Report Dashboard
A dashboard that sits there waiting for someone to look at it is not intelligence — it is a filing cabinet. This one connects every system, feeds live data automatically, and sends the warning before the problem becomes visible.
The Gap I Found
The dashboard existed.
It just waited for people to find the problems.
The business had a dashboard with the right metrics — AR balance, gross margin, utilisation, pipeline value, 90-day cash forecast. Leadership opened it when they needed to make a decision. And every time they did, the numbers were behind.
Sometimes by hours, sometimes by days. Because the dashboard updated when someone refreshed it — not when the underlying data changed. In a business where people are busy, that refresh step gets skipped constantly. The problem wasn't the layout or the metrics. The problem was that the dashboard was passive. It held the data. It didn't watch it.
A traditional dashboard sits and waits for a human to look at it, notice something is wrong, and decide to act. By the time that loop completes, the golden window to fix the issue has often already closed. The over-commitment has already been made. The cash has already left. The client has already pushed back on the invoice.
Why It Happens
No push events. No analysis layer.
No one watching the numbers.
Financial DB, Capacity View, CRM pipeline, and People DB each hold a piece of the picture — but each was built independently. No push event connected any of them to the dashboard, so data aged silently in the source until someone pulled it manually.
And even when the dashboard was current, the monitoring was entirely human. Someone had to open it, scan the numbers, recognise that something looked off, and escalate. That chain depends on attention and availability at exactly the right moment — which is precisely when it is least reliable.
What I Designed
Two layers: live data in,
AI analysis out.
The first layer connects all four source systems through defined push events. Financial DB fires on every write. Capacity View on refresh. CRM on stage change. People DB on payroll approval. The dashboard stops being a snapshot and becomes a live view — always current, no manual refresh required.
The second layer is where it separates from any traditional dashboard. An AI layer scans every incoming data point against defined thresholds. When a number drops below target — AR balance, gross margin, utilisation, pipeline value — the system doesn't wait for someone to notice. It routes an alert to Slack, email, or both, depending on the severity and the stakeholder. On a fixed schedule, it also sends a weekly digest summarising the state of the operation — whether or not anything is wrong.

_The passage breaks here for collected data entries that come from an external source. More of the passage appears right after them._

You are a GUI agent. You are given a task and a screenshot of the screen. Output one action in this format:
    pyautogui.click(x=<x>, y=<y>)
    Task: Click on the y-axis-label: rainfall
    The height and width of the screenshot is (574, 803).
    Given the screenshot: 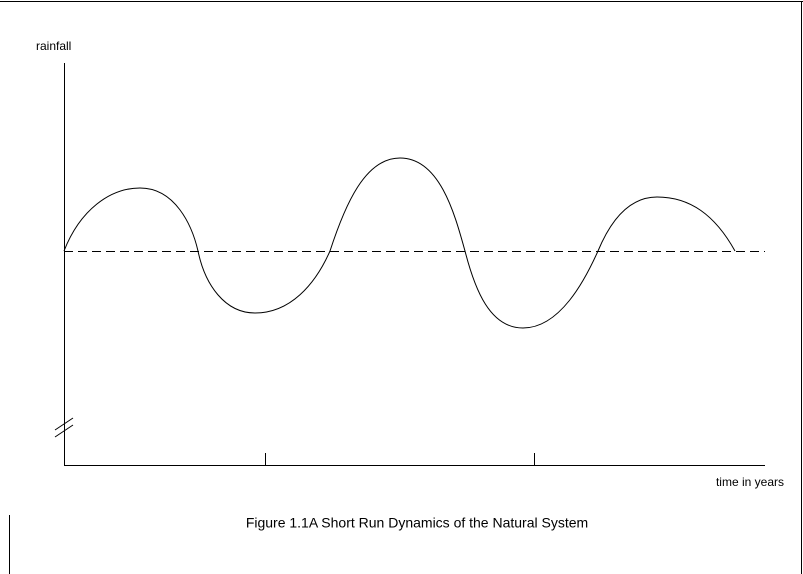 What is the action you would take?
    pyautogui.click(x=54, y=46)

The dashboard went from passive to active. It no longer needs a person to look at it to be useful. It tells you when you need to look.
Layer 1 — Live feed architecture
Layer 2 — AI watchdog + alert routing
Systems Involved
What Changed
The operation is visible.
And it speaks up when something is wrong.
Live
Dashboard, always
Every write event in any source system triggers an update. Leadership sees the current state of the operation — not the state it was in the last time someone opened a tab and hit refresh.
→
AI watching every number
The AI layer scans each incoming data point against defined thresholds. When a number drops below target — AR, margin, utilisation, pipeline — it does not wait for someone to notice. It sends the alert.
0
Manual reports required
The weekly digest goes out on schedule automatically. Stakeholders get the summary in their inbox whether or not they remember to look at the dashboard — and whether or not anything is wrong.
⚡
Golden time to act
The gap between a problem appearing and a stakeholder knowing about it used to be measured in days. Now it's measured in minutes. That gap is where the damage gets done — or gets prevented.
The human experience changed on two levels. First: the dashboard became trustworthy. Before, opening it meant a quiet mental check — when did someone last refresh this? That question no longer exists. Every metric reflects the current state of the operation.
Second, and more importantly: stakeholders stopped having to go looking for problems. The system now finds them first. A Slack message arrives before the over-commitment is locked in. An email lands before the cash shortfall becomes a crisis. The golden time to act — the window between when a problem appears and when it becomes irreversible — is now the window the team actually operates in.
How It Connects
The terminal point for every
workflow — and the earliest warning system.
Every other workflow in this system feeds the dashboard downstream. The quality of what it shows — and what the AI watchdog can detect — depends entirely on how accurately each upstream workflow writes to its source. A clean pipeline here means the alerts are trustworthy, not noisy. A broken upstream feed means the warning system has nothing to watch.